# Jak działa ebuild?

## RA6

Wiem jak korzystać z deklaracji od nagłówka po zależności. Nie rozumiem funkcji w ebuilidach i jak działają. Wstyd się przyznać, że nie znam bash'a więc i mam problemy z ogarnięciem podstaw działania każdego etapu. Słaba znajomość angielskiego powodują, że Gentoo Development Guide mi za dużo nie pomaga a Ebuild Howto opisuje tylko ogólne elementy. Proszę o przykładowy kod trzech operacji:

1. przejście do katalogu /nazwaprogramu/src

2. wykonanie tam polecenia make bez wykonania wcześniej ./configure

3. wykonanie instalacji pakietu

może być nawet gotowy przykład z portage bym mógł go postudiować.

----------

## sebas86

Bez znajomości angielskiego to trochę bez sensu. Chociażby z tego względu, że narzędzie ebuild jest cały czas rozwijane, kiedyś sam robiłem ebuildy, a teraz musiałbym na nowo usiąść do dokumentacji żeby cokolwiek sensownego zrobić bo się trochę rzeczy pozmieniało. Poza tym jak bez języka chcesz reagować na problemy, które prawie na pewno będą się pojawiać podczas budowania ze źródeł?

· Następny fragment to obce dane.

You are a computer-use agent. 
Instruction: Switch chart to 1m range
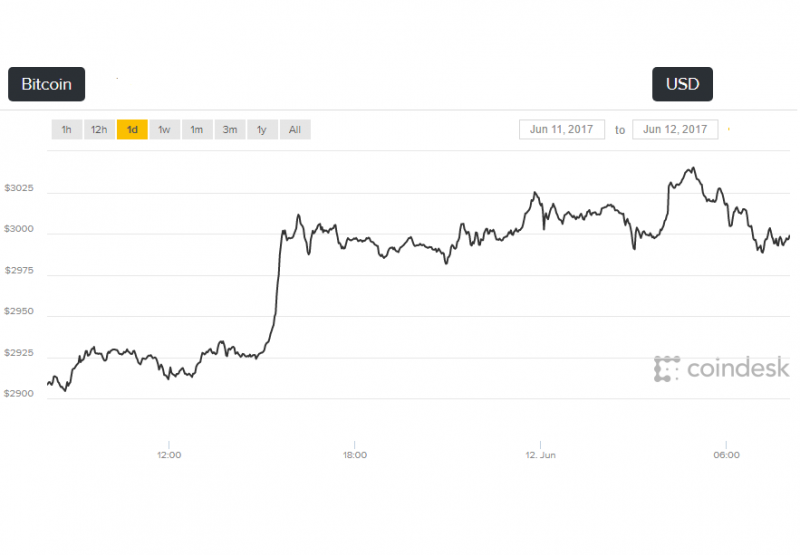point(197,130)
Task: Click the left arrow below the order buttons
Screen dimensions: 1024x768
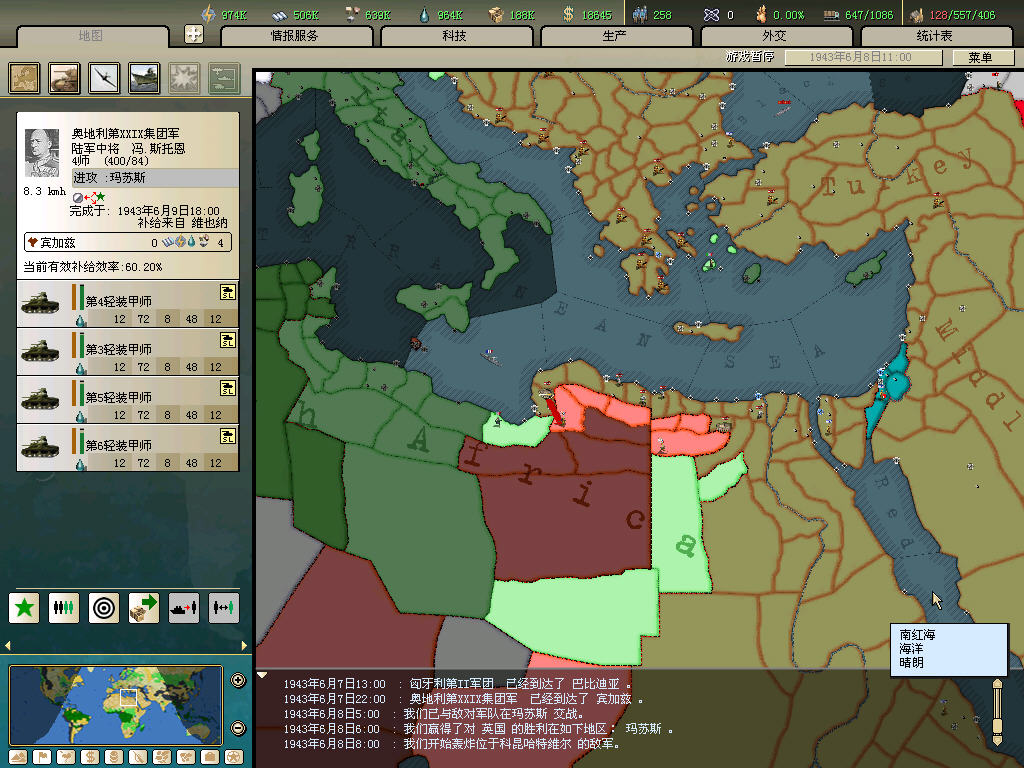Action: click(8, 645)
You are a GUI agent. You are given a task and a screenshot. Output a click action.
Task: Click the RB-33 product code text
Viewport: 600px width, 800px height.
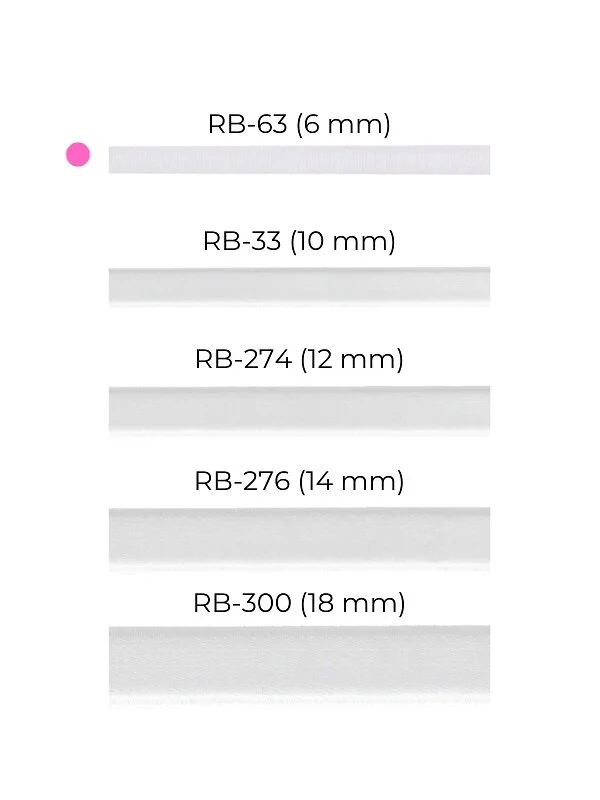point(242,241)
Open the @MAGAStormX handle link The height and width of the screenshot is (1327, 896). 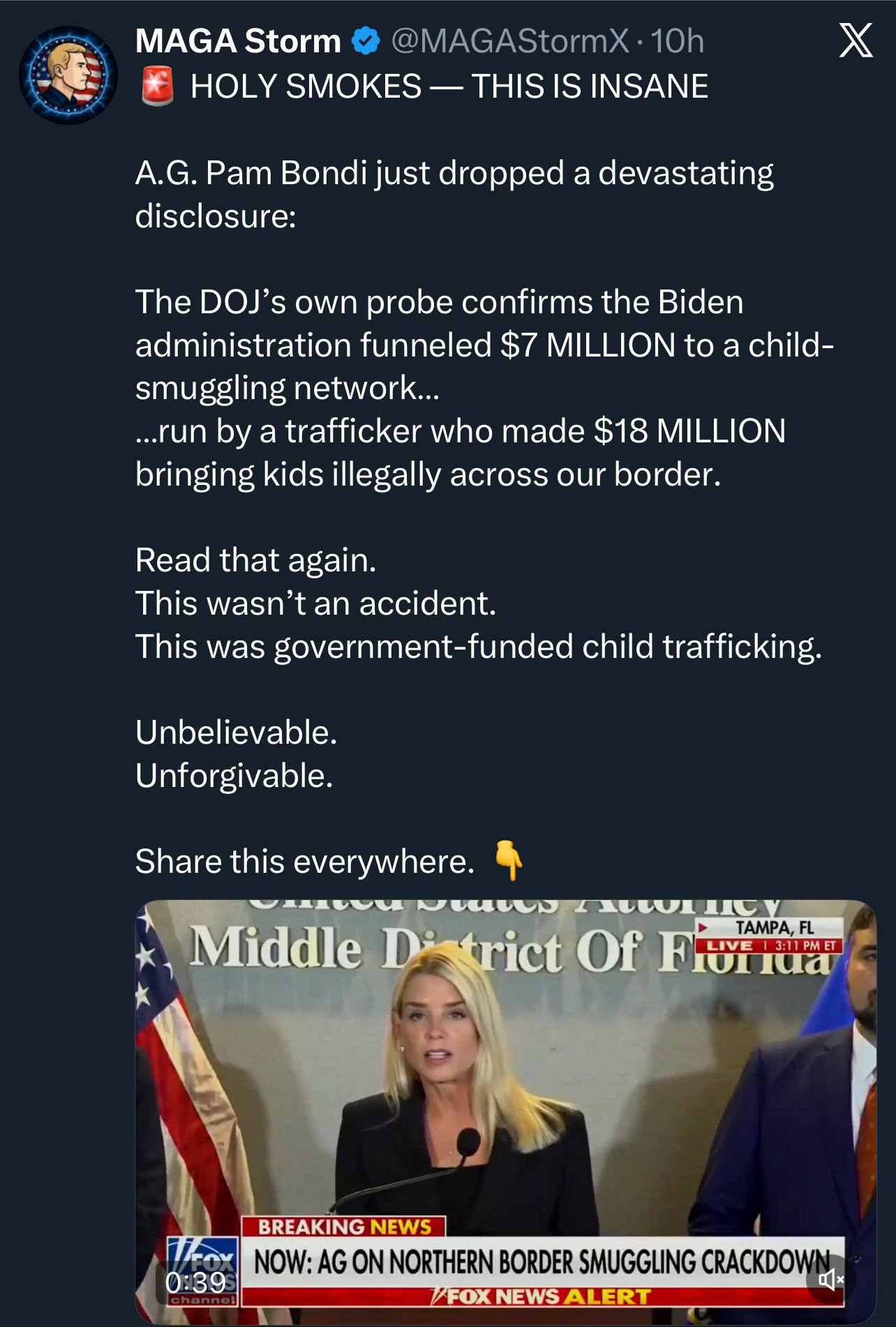(510, 41)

1, 2, 3 da się to zrobić na kilka różnych sposobów. Jeśli paczka jest w miarę ustandaryzowana (zdaje się, że wystarczy, że w głównym katalogu będą pliki automake) to praktycznie nic nie trzeba pisać, dodajesz ścieżki do źródeł, zależności i już, powinno po prostu działać.

----------

## RA6

Często stosuję niszowe biblioteki i rozszerzenia, które dopiero ktoś za kilka miesięcy przeportuje. Rozumiem to co czytam na tyle, że potrafię napisać potrzebne ebuilidy, to też rozwiążę, ale mi to zajmie więcej czasu niż mam. Obecnie posiłkuję się wirtualną maszyną z debianem.

Paczka w głównym katalogu nie trzyma plików automake tylko w /src. Nie ma potrzeby by coś zmieniać bo z palca wszystko się kompiluje. Lubię mieć porządek, więc piszę pod siebie i zmieniam istniejące ebuilidy. Przesadziłem z nie rozumieniem angielskiego i bash, podstawy jakieś mam tylko źle mi się myśli jak coś rozumiem tylko w małym procencie bo nie mam czasu go poświęcić na naukę i ćwiczenia. Jak tą część opracuję zostanie mi powiązanie bibliotek. 

Żebym wiedział czego szukam to bym po ebulidach z portage to zrobił, ale nie wiem która funkcja omija fazę ./configure i pracuje w katalogu /src wykonując make na plikach tego katalogu. Do tej pory sypie się na ścieżce dostępu czyli:

- zadeklarowałem katalog roboczy:

  S="${WORKDIR}/${MY_PN}"

- następnie skorzystałem z funkcji src_compile() która mi się wydaje logiczna dla tego problemu

  src_compile() {

        cd "${S}/src" && make || die "make failed"

----------

## lazy_bum

http://devmanual.gentoo.org/ebuild-writing/index.html

Warto też sprawdzić czy ktoś już nie napisał ebuilda do tego czego potrzebujesz (eix-remote albo http://gpo.zugaina.org/) oraz „posiłkować się” innymi ebuildami.

----------

## dziadu

Tak jak lazy_bum Ci podał adres strony, znajdziesz tam funkcję src_configure(), która m.in. uruchamia skrypt configure (albo cmake, albo coś innego, zależy które eclass włączysz w ebuild). Możesz ją przedefiniować, ale pamiętaj, że nie można zdefiniować pustej funkcji, czyli, musisz coś tam wrzucić, np.:

```

src_configure() {

    einfo "Skipping configure script"

}

```

Możesz wrzucić kod ebuildu, to rzucę okiem co tam masz, może coś podpowiem więcej.

Pzdr.

dziadu

----------